IBMS BoneKEy | Perspective

Depression, selective serotonin re-uptake inhibitors and the regulation of bone mass

Itai Bab
Raz Yirmiya



DOI:10.1138/20090357

Abstract

An increasing number of studies suggests that low bone mineral density (BMD) is disproportionately prevalent among patients with depressive disorders. However, authorities such as the National Institutes of Health, the National Osteoporosis Foundation, the National Osteoporosis Society (UK) and Osteoporosis Canada, have not yet officially acknowledged depression as a risk factor for osteoporosis. This could be because the causal relationship between depression and low bone mass has not been fully elucidated.
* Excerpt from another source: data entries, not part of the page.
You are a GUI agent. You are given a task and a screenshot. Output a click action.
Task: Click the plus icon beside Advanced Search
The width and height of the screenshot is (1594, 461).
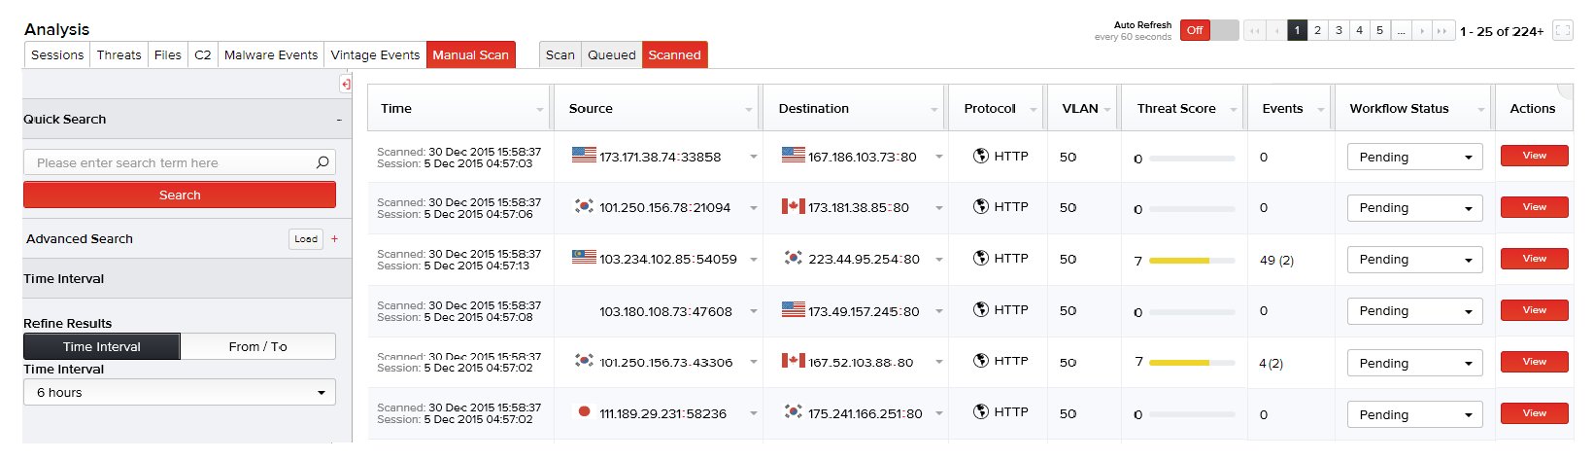334,238
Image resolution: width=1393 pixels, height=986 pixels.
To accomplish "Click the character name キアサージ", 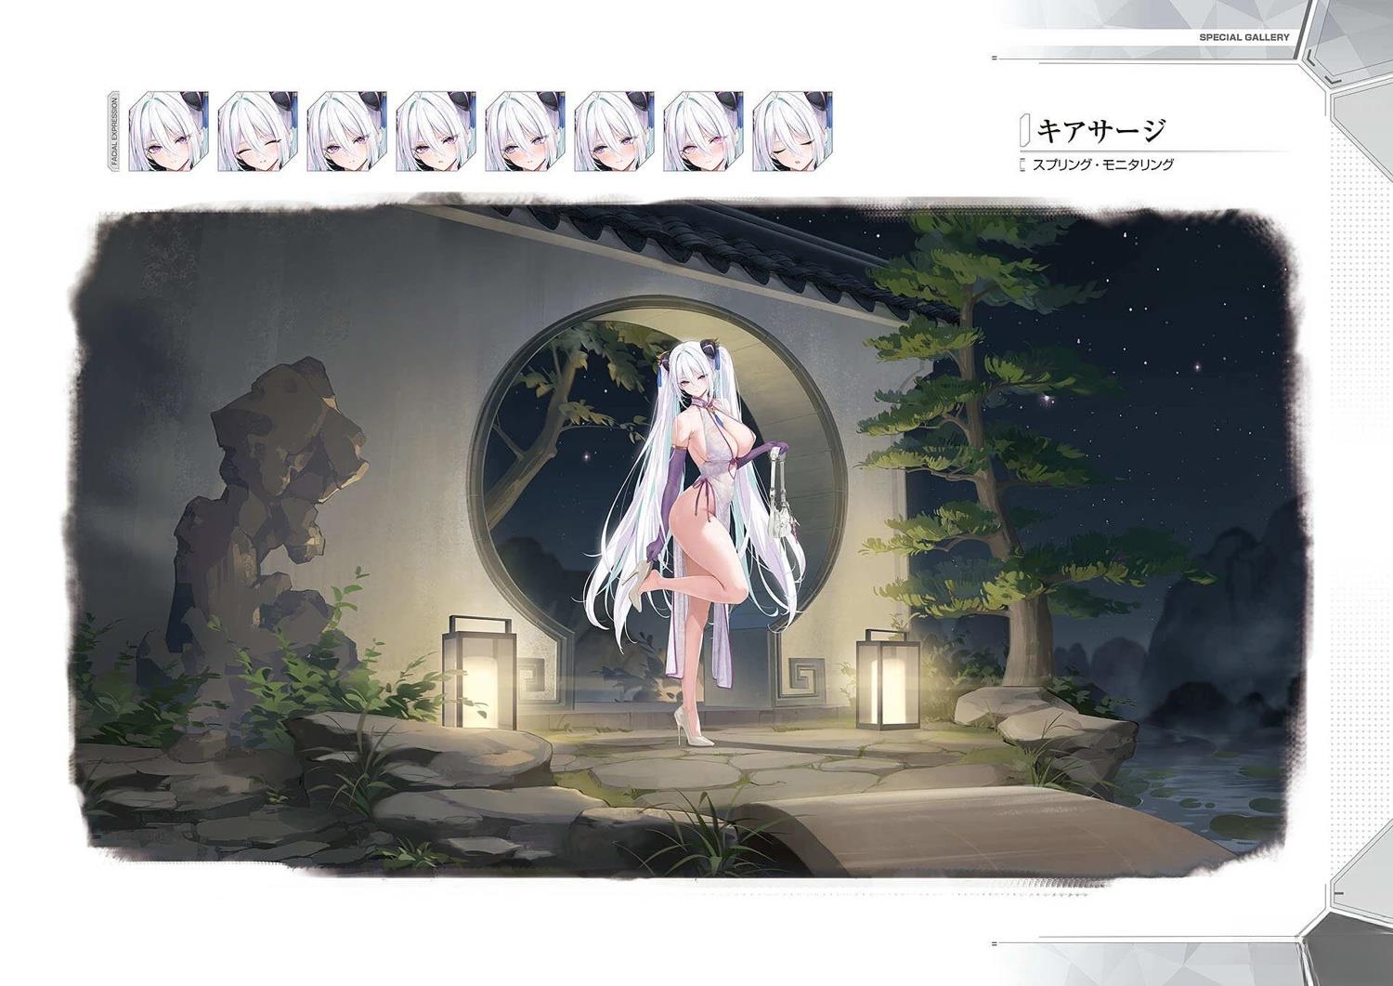I will coord(1100,130).
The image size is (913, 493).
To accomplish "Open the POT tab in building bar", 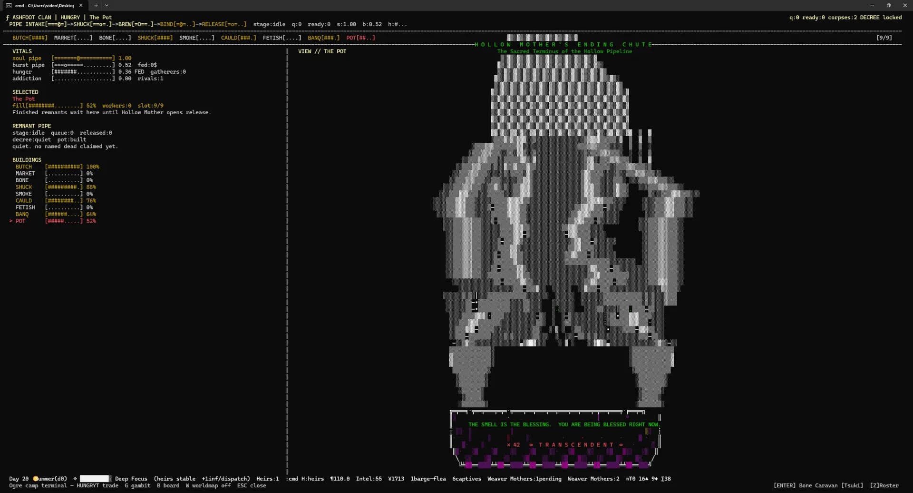I will [360, 38].
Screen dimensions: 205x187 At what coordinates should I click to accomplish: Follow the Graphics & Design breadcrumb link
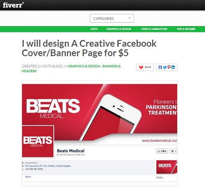point(84,66)
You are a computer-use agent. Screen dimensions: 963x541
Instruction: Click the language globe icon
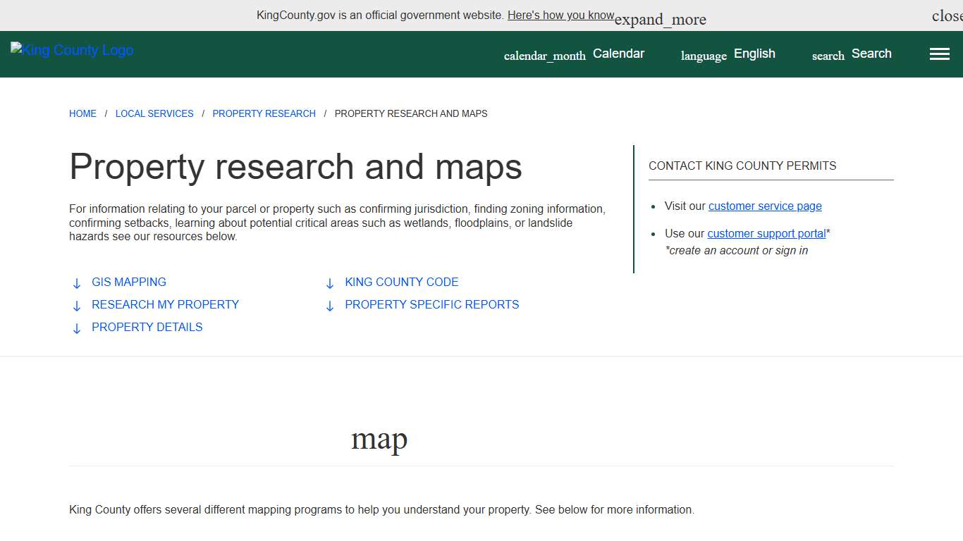(x=703, y=55)
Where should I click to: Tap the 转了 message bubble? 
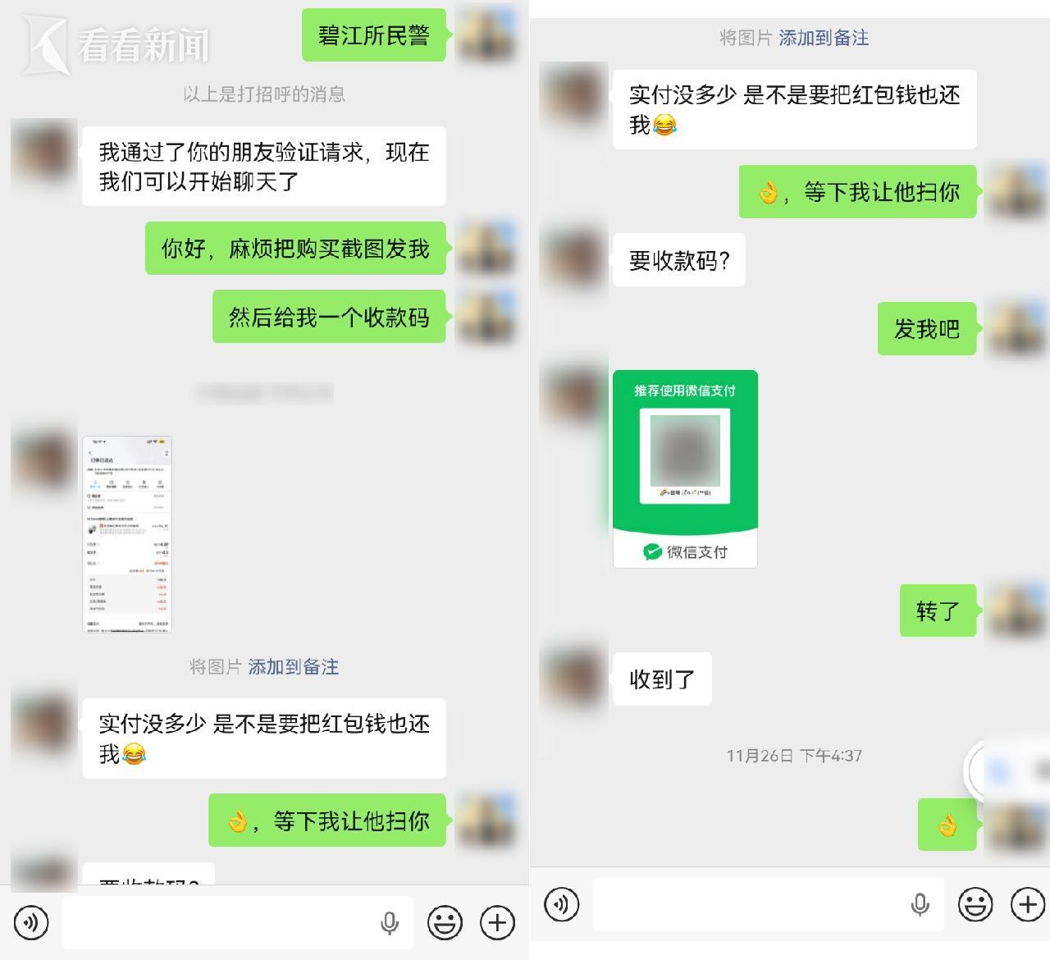[x=938, y=610]
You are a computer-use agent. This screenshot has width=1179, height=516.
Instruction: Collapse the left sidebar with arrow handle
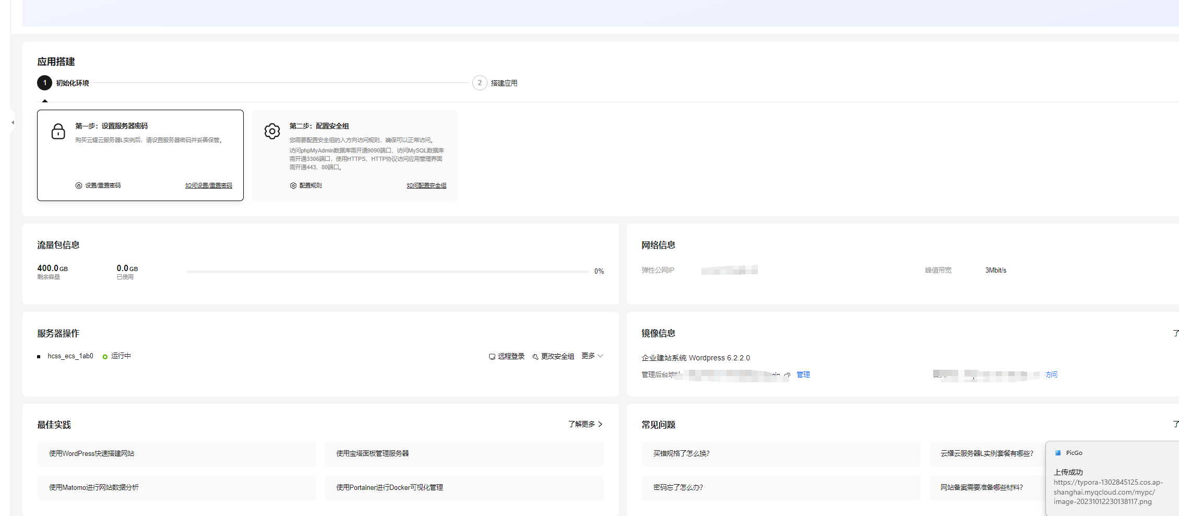[x=13, y=123]
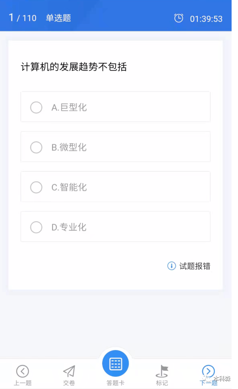Select radio button for C.智能化

pos(36,187)
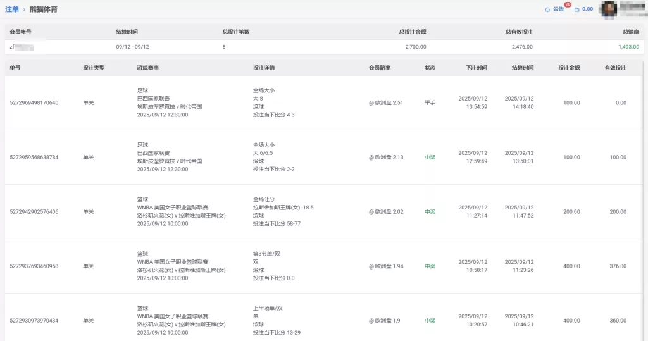Open the user avatar picture

coord(609,9)
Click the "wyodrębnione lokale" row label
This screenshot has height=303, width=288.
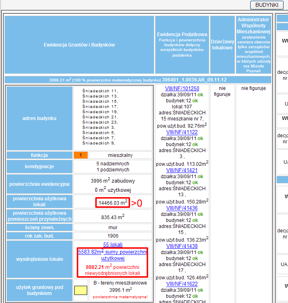(39, 259)
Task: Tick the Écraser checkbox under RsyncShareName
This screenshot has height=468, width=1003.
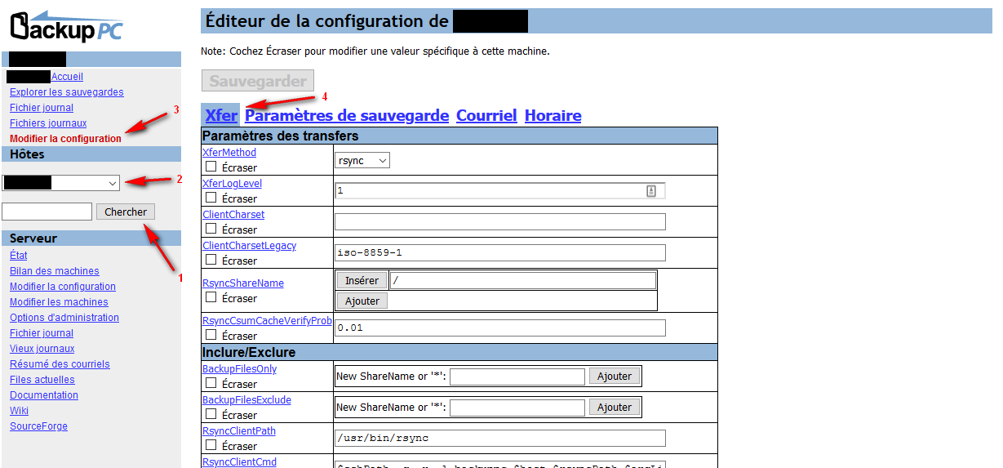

In a recent study using a mouse model for depression we have demonstrated a causal relationship between depressive-like behavior and bone loss, which could be prevented by an antidepressant. The depression-induced bone loss was associated with increases in skeletal norepinephrine and serum corticosterone levels. Bone loss, but not the depressive behavior, could be blocked by a β-blocker, portraying an important role for adrenergic signaling in communicating depressive signals to the skeleton. For an unknown reason, selective serotonin re-uptake inhibitors (SSRIs), which have emerged as first-line agents in the treatment of depressive disorders, appear to have deleterious skeletal effects in both humans and experimental animals. The antidepressant effect of SSRIs is attributed to increased serotonin levels. Hence, their negative skeletal effect has to be evaluated not only in view of the causal relationship between depression and bone loss, but also vis-à-vis the presence of a skeletal serotonergic system, the stimulation of bone formation and bone density by exogenously administered serotonin and the paradoxical negative regulation of bone formation and bone mass by serum, gut-derived serotonin. Physicians should be aware of the unfavorable consequences of SSRIs on BMD and fracture risk.